Anonymous Q&A design. We had to think about:
- how to store questions
- what instructors see
- how to keep questions anonymous but still useful to everyone and still keep the implementation simple enough for a hackathon.
Accomplishments that we're proud of
We built a real, end-to-end pipeline where you can upload a lecture and instantly get it broken into structured episodes, open any episode and ask an AI tutor about that specific chunk, and even ask a question anonymously so the answer shows up for the whole class. The app actually feels like Netflix, not a boring LMS: dark theme, horizontal rows, hover effects, and a clear “Season / Episodes” vibe. We didn’t just build another chatbot, we used AI where it actually makes sense: to structure content into episodes, to tutor inside each episode, and to generate study aids, instead of just slapping a chatbox on top of everything. Most importantly, we designed it with introverted and anxious students in mind, giving them an anonymous Q&A channel that most tools simply ignore.
What we learned
We realized quickly that UX matters just as much as the AI behind it, powerful models feel useless if the interface is confusing, and the Netflix-style metaphor made the whole experience click instantly for people. We also had to practice strict scope control: we deliberately cut real video generation, full PPT export, and multi-course analytics so we could ship a clean, reliable demo that actually works end to end. Along the way, we saw how good prompts are basically half the product; tiny phrasing tweaks like “Return JSON ONLY in this format…” dramatically changed how often the AI behaved itself. And because this is an education tool, we had to respect real-world constraints: we focused on using only content that students or instructors are actually allowed to upload, and avoided any design that encourages sneaky lecture recordings. All of that shaped how we framed, built, and positioned BadgerFlix.
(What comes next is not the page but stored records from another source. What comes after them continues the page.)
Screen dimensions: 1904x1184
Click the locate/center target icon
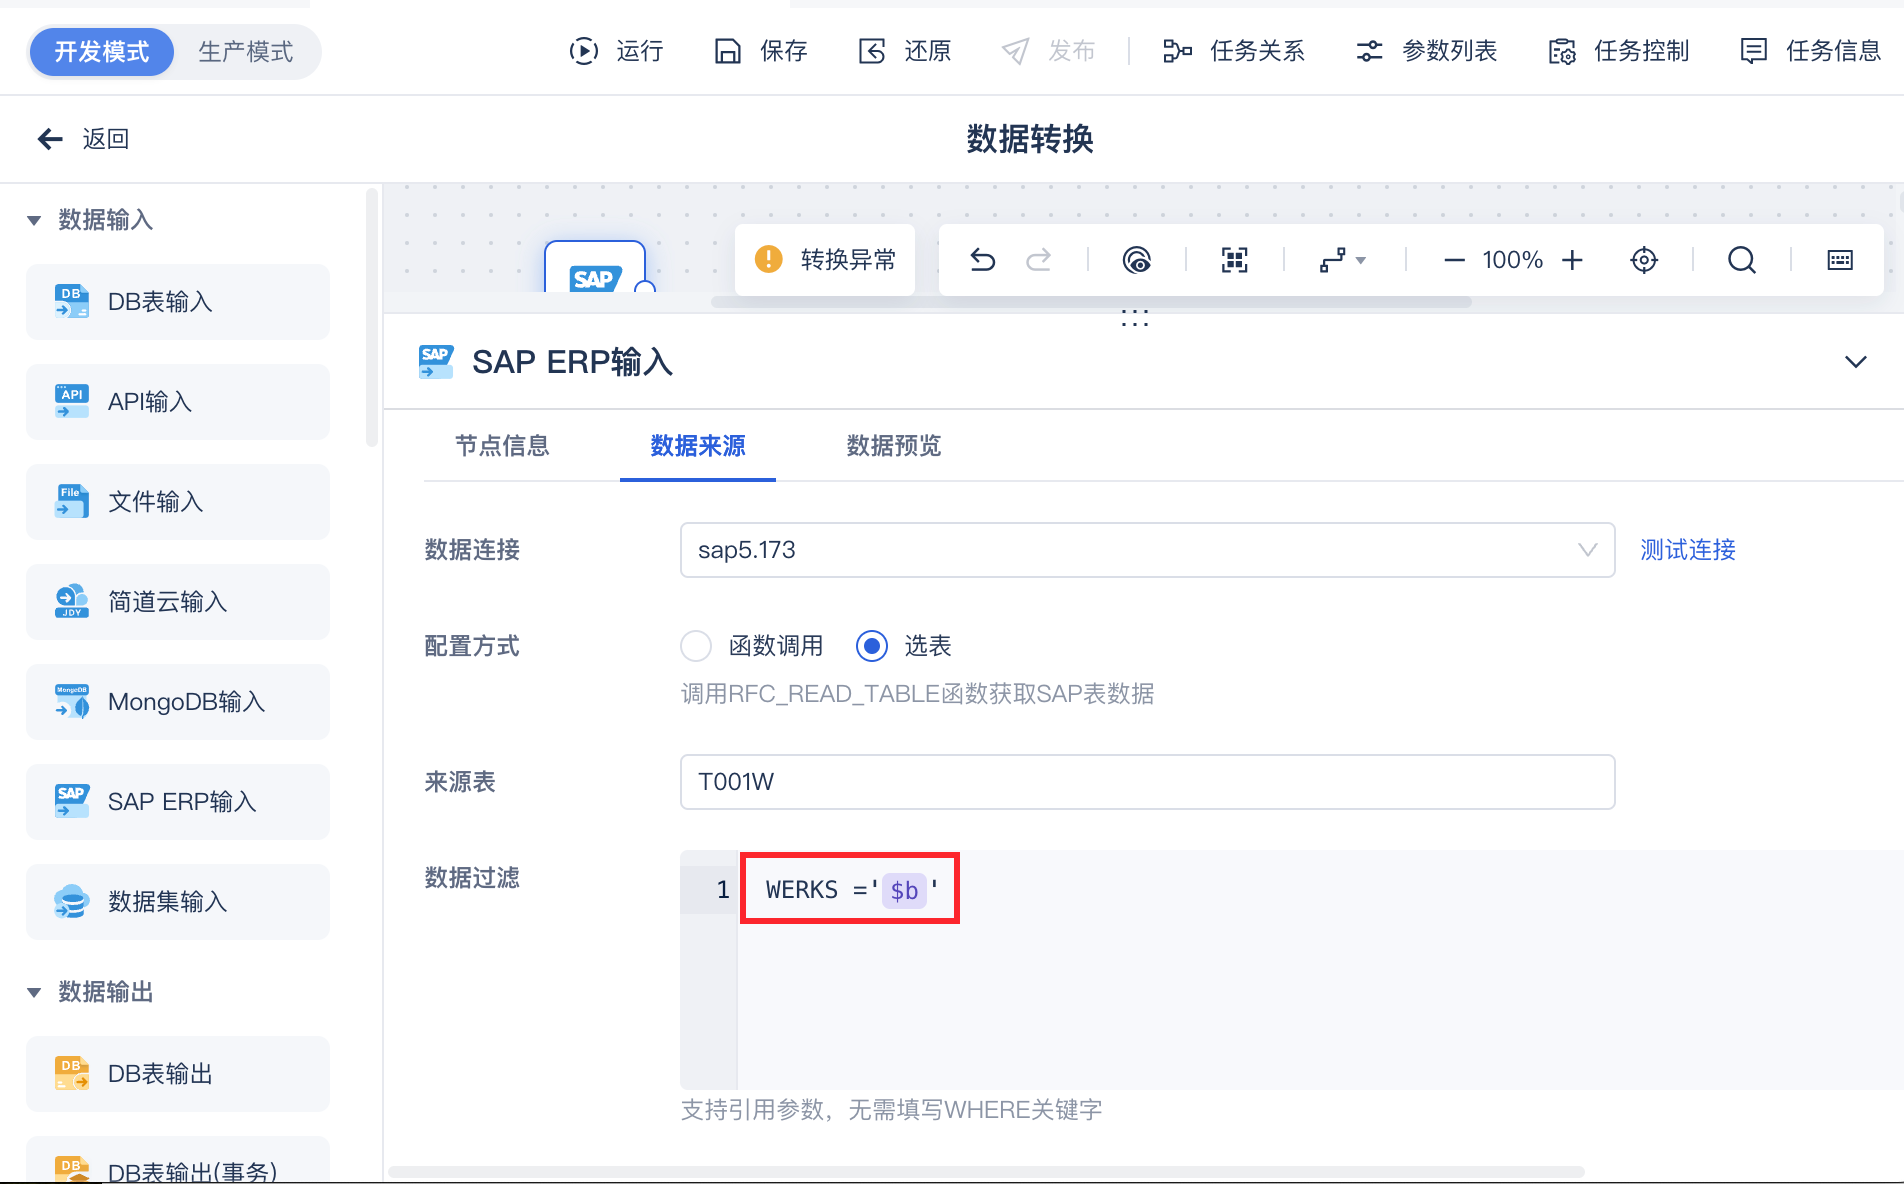pyautogui.click(x=1644, y=260)
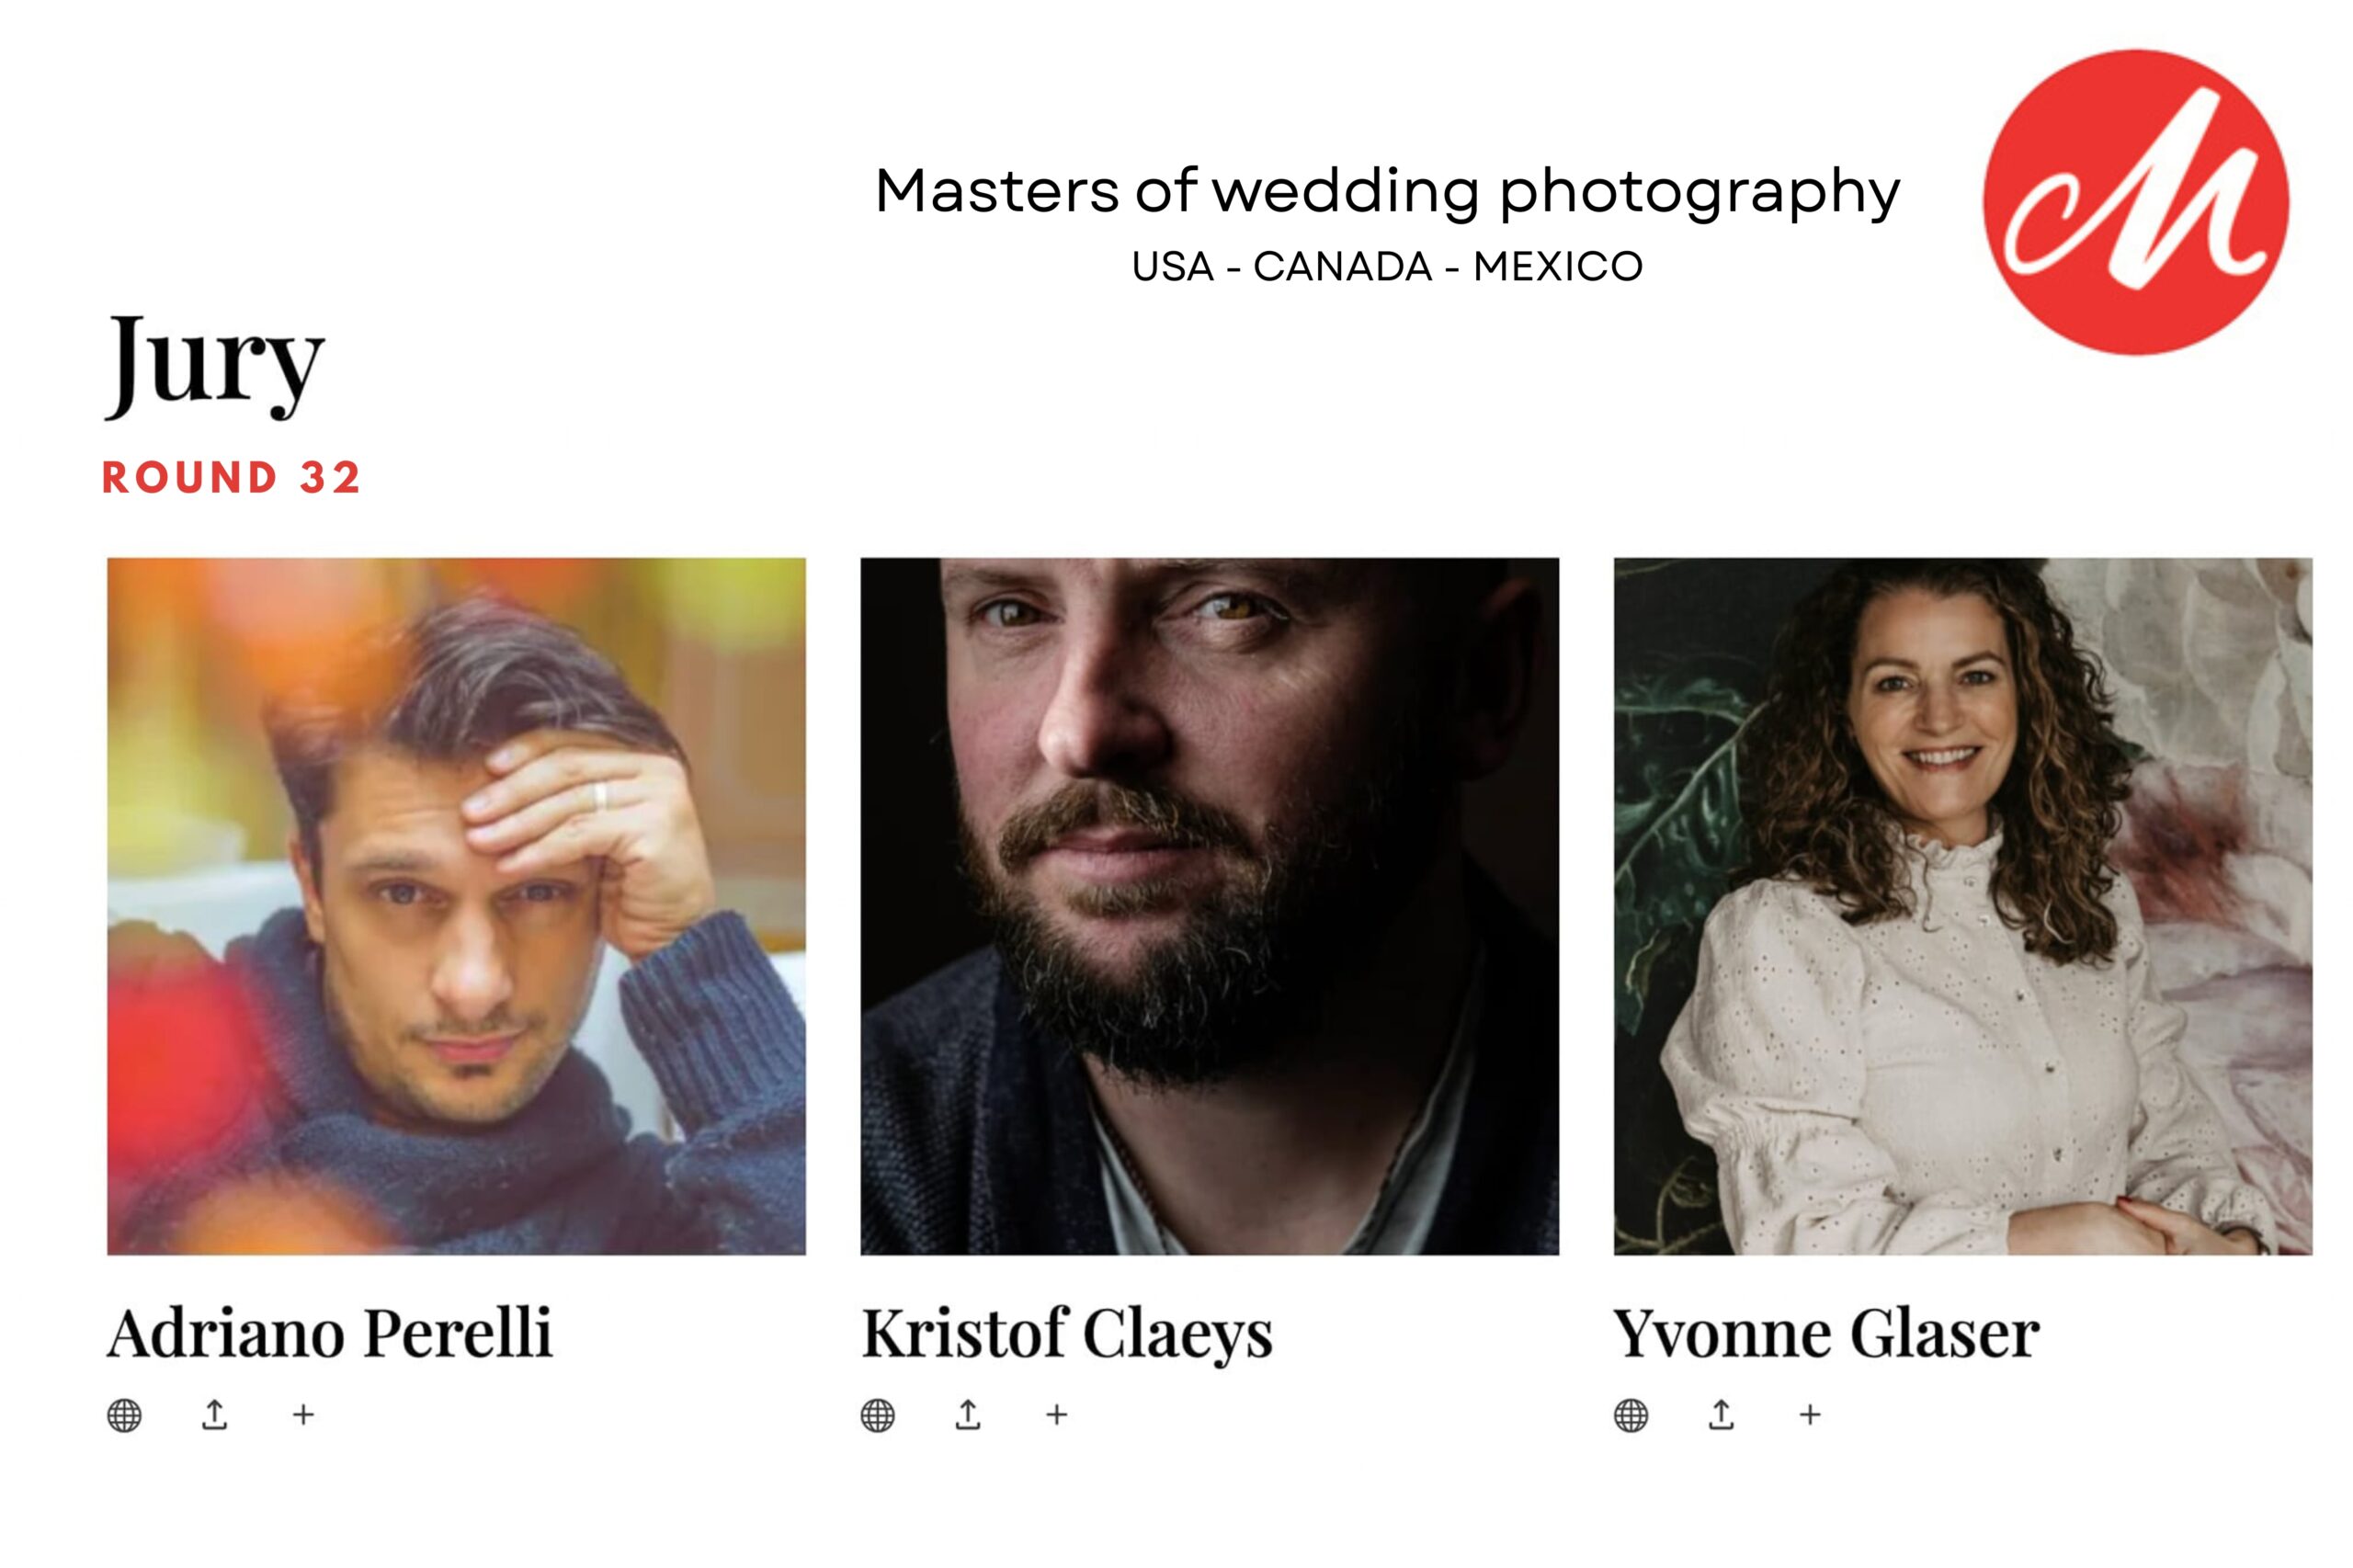The height and width of the screenshot is (1568, 2353).
Task: Click the Adriano Perelli name link
Action: [x=329, y=1333]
What's next for BadgerFlix
In future, we would be using Trivi, which is a CNCF tool that detects known vulnerabilities in the image/video before deployment. We would love to add richer study tools like one-click flashcards for each episode, auto-generated quizzes, and downloadable “episode summary” PDFs or slide decks. We also want to integrate with real learning platforms like Canvas or Moodle, so instructors can send lectures directly to BadgerFlix and embed the generated episodes back into their LMS. Longer term, we see personalized learning paths: tracking what a student has watched, recommending the next episode or topic they’re weak on, and adapting quizzes based on their performance. On the instructor side, we’d like to ship better tools and analytics, things like seeing which episodes cause the most confusion, and automatic clustering of similar student questions so they can answer a whole “theme” at once instead of repeating themselves.